When you split the Bible neatly into three dispensations, you’re basically creating a divinity of three Gods with completely different personalities instead of one God in three persons. This particularly comes out in the form of a bad cop / good cop duality between the Father of the Old Testament and the Son of the New Testament which expresses itself in a very bad theology of the cross where the Father Himself crucifies Jesus rather than sending His Son from heaven to redeem the world through the cross.

If God is Trinity, then God is Trinity at every moment in history. Whenever there is a word from God received by the Old Testament prophets, it comes by way of the Holy Spirit. When Jesus sends out the 70 disciples to drive out demons and heal people in Luke 10, they do what they do by the power of the Holy Spirit even though Jesus doesn’t use the phrase “Holy Spirit” to describe it.

All this is just to say that Jesus didn’t have to go to heaven for the Holy Spirit to come to Earth. Disabused of that way of looking at it, we can say that Jesus chose to go to heaven. Why did He make that choice? To give us power by stepping aside and making Himself a reality we could step into.

4) “And you will be my witnesses in Jerusalem, and in all Judea and Samaria, and to the ends of the earth.” [Acts 1:8]

Jesus doesn’t need other witnesses. As Revelation 1:5 says, He is the one “faithful witness.” He rebuked the Pharisees who had challenged Him in John 8:13, saying, “You are testifying on your own behalf; your testimony is not valid.” Since the testimony of two witnesses is valid, Jesus says, “I testify on my own behalf, and the Father who sent me testifies on my behalf” (v. 18). Jesus doesn’t need to use us; He could have been a faithful witness to His Father’s truth all by Himself, completely independent of us.

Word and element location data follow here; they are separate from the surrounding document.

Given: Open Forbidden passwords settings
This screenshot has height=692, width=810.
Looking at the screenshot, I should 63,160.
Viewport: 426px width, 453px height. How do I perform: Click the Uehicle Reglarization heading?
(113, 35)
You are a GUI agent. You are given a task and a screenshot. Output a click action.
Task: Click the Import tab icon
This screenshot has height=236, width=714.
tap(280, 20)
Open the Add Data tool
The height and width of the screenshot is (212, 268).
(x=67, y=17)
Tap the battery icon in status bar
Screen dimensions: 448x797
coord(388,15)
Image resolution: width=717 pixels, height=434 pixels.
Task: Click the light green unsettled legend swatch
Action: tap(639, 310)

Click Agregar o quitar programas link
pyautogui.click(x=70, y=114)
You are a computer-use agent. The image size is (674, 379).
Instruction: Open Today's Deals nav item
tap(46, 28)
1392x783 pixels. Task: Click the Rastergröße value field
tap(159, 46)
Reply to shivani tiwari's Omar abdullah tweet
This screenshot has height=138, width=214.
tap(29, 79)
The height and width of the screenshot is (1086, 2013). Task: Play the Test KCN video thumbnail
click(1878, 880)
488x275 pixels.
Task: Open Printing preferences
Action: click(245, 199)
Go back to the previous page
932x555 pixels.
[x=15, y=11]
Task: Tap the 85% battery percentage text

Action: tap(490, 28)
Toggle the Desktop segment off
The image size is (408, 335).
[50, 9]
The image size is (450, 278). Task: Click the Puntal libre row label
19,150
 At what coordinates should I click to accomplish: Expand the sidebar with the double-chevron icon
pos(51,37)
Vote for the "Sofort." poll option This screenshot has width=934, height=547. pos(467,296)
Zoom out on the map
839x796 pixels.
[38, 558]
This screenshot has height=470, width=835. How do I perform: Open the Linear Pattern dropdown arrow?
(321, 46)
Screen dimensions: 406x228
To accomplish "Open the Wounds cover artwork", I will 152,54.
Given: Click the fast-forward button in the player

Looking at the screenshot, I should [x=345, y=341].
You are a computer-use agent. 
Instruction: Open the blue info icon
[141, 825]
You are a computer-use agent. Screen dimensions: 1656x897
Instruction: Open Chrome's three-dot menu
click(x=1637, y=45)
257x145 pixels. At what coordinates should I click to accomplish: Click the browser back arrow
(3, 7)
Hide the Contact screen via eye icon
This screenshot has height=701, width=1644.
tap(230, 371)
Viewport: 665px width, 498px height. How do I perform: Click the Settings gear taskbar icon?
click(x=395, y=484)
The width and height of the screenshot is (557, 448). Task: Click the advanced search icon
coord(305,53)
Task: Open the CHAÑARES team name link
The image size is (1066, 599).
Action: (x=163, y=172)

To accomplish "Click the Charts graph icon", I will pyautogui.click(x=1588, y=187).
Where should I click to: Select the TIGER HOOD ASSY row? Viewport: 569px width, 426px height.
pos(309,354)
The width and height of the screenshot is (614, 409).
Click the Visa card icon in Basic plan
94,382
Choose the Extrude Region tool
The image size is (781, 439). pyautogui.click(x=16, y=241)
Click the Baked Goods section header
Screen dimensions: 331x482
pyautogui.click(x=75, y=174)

But that’s not what He chose to do. He ascended to heaven so that we could be His witnesses. To be His witnesses means that we are not just passive recipients of His story; we become part of His story. He’s the only protagonist in human history whose goal is to make every member of humanity co-protagonists with Him. Jesus doesn’t just save us from our sins; He makes us relevant to His mission. I would even say that part of our salvation is the relevance He gives us, because so many stupid things we do are out of our attempt to be relevant. So rejoice in your relevance; you are a witness for the kingdom whom Jesus values infinitely, and He is reaching out to you through the Holy Spirit every moment with heavenly power.